The bank's president, Al Duke, testified at his deposition that the term of the note was set at 90 days to give Messrs. Smith and Cooper plenty of time to line up financing elsewhere. Mr. Smith was said to have indicated that his relations with his own bank (the First American of Nashville) and with his own floor plan lender were "so good that he would have [the financing] moved by the maturity of the note." Plaintiff Smith testified at his deposition that he did not recall any discussion about moving Scenic City's floor plan line to another bank, but he acknowledged that no one told him that the defendant bank would be willing to renew the $600,000 note when the 90 days had run.
A "Criticized Loan/Asset Report" prepared by the defendant bank in March of 1989 gave the following explanation of why Scenic City's floor plan indebtedness (which then stood at $2,093,292) and the $600,000 note had been placed on "criticized" status: "Shortages of working capital and mismanagement of depository funds resulted in a $600,000 overdraft which was subsequently funded under a short term note." The "goal" stated in the report was to receive full payout in June of 1989. The report stated, in this connection, that "Mr.
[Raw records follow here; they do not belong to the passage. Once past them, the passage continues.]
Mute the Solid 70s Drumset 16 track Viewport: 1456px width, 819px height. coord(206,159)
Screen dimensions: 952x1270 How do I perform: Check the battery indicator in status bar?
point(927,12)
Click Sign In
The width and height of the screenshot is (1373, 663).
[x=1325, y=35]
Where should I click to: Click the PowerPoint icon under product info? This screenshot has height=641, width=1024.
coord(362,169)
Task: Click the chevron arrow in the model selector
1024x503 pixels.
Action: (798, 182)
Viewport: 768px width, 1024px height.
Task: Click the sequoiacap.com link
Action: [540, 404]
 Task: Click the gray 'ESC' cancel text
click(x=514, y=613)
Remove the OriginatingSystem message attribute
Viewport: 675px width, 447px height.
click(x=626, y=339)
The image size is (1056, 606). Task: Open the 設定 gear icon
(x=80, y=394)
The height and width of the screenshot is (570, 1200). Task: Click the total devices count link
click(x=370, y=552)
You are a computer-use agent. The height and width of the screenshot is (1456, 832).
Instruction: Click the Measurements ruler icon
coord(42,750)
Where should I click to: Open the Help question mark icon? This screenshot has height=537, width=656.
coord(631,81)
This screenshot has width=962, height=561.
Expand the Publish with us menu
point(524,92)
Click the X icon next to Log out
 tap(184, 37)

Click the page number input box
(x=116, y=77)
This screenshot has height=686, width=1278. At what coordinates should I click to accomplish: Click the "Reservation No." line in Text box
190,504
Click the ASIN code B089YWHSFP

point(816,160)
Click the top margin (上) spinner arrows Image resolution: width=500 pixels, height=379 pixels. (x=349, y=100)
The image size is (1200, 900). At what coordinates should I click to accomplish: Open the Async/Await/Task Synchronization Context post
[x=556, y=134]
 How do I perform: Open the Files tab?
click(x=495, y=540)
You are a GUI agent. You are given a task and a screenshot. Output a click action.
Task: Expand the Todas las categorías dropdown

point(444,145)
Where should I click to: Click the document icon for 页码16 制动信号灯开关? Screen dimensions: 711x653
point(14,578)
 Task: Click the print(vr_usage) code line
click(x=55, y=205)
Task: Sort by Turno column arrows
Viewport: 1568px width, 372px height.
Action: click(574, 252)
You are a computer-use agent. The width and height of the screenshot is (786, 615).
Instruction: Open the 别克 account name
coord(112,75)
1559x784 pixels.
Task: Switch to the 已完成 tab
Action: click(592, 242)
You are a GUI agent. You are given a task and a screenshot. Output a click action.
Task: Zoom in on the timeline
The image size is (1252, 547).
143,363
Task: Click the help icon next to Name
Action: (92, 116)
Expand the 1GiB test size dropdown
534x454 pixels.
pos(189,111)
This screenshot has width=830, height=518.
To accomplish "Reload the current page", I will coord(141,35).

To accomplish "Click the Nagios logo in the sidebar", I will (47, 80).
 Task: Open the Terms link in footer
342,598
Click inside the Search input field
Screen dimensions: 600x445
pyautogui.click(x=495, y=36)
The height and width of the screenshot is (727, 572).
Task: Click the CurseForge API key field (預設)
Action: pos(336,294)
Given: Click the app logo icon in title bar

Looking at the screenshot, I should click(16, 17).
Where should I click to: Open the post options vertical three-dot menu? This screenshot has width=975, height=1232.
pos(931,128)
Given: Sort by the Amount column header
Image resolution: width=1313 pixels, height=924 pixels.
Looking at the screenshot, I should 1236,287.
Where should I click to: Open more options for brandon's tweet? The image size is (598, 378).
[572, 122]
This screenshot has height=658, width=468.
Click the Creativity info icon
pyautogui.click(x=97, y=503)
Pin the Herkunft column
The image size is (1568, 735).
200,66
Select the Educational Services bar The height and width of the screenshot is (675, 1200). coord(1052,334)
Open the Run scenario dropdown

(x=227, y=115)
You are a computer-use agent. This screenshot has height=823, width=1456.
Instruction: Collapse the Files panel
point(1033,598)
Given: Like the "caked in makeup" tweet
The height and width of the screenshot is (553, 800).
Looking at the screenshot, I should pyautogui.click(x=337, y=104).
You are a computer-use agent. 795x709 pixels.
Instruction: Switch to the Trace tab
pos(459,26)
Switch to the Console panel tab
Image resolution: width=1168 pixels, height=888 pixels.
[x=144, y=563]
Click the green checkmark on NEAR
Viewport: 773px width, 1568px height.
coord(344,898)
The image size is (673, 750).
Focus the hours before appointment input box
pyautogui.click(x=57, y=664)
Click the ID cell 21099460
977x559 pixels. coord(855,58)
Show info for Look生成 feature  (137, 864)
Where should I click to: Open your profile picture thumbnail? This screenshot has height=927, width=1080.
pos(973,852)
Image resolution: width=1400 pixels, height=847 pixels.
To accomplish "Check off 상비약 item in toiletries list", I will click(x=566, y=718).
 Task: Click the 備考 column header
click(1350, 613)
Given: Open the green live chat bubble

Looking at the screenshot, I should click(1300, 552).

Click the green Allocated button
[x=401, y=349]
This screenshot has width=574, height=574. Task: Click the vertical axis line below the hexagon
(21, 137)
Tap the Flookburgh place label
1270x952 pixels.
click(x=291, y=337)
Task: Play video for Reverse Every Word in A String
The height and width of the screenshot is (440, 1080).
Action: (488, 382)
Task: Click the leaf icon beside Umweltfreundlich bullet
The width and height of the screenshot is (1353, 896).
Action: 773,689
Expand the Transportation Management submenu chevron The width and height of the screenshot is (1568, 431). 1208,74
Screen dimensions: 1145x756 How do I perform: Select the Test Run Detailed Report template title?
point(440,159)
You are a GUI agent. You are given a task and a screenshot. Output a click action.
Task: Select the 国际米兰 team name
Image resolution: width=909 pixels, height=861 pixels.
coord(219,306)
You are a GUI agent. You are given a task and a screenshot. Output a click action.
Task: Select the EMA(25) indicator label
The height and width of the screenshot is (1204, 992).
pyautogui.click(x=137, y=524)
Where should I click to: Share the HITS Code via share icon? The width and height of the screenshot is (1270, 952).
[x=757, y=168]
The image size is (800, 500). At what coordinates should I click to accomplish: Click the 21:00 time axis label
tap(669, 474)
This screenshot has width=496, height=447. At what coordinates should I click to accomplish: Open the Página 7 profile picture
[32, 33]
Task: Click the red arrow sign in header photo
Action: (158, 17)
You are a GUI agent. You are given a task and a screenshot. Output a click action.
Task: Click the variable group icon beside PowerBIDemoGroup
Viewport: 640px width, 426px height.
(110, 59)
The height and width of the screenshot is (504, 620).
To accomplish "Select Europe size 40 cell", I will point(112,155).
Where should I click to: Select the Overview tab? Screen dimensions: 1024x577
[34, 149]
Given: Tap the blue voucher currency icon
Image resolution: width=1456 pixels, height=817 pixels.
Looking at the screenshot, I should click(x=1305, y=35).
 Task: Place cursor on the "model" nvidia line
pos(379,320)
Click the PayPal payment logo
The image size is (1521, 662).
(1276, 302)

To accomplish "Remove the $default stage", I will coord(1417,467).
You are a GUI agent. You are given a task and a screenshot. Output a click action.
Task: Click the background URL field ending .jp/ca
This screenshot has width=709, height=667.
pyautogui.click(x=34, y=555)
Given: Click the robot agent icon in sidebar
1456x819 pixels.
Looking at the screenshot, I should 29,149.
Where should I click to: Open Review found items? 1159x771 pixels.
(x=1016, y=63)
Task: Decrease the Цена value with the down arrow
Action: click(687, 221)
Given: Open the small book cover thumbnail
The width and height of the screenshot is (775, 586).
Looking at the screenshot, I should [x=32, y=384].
Smith is negotiating with First American Bank of Nashville, with whom he has a strong banking relationship, as a takeout for all AMB debt."
When the $600,000 note came due in June of 1989, the defendant bank's president testified, arrangements to move the financing to another lender had still not been worked out. The defendant bank agreed to renew the note in exchange for plaintiff Smith's guaranteeing Scenic City's floor plan indebtedness. There is no evidence to support the contention that the bank intended all along to have Mr. Smith assume responsibility for the floor plan debt.
Scenic City filed for relief under Chapter 11 of the Bankruptcy Code late in 1989, and the proceeding was converted into a Chapter 7 liquidation early in 1990. Plaintiff Smith brought this lawsuit in June of 1990. The bank then counter-claimed on the guaranties.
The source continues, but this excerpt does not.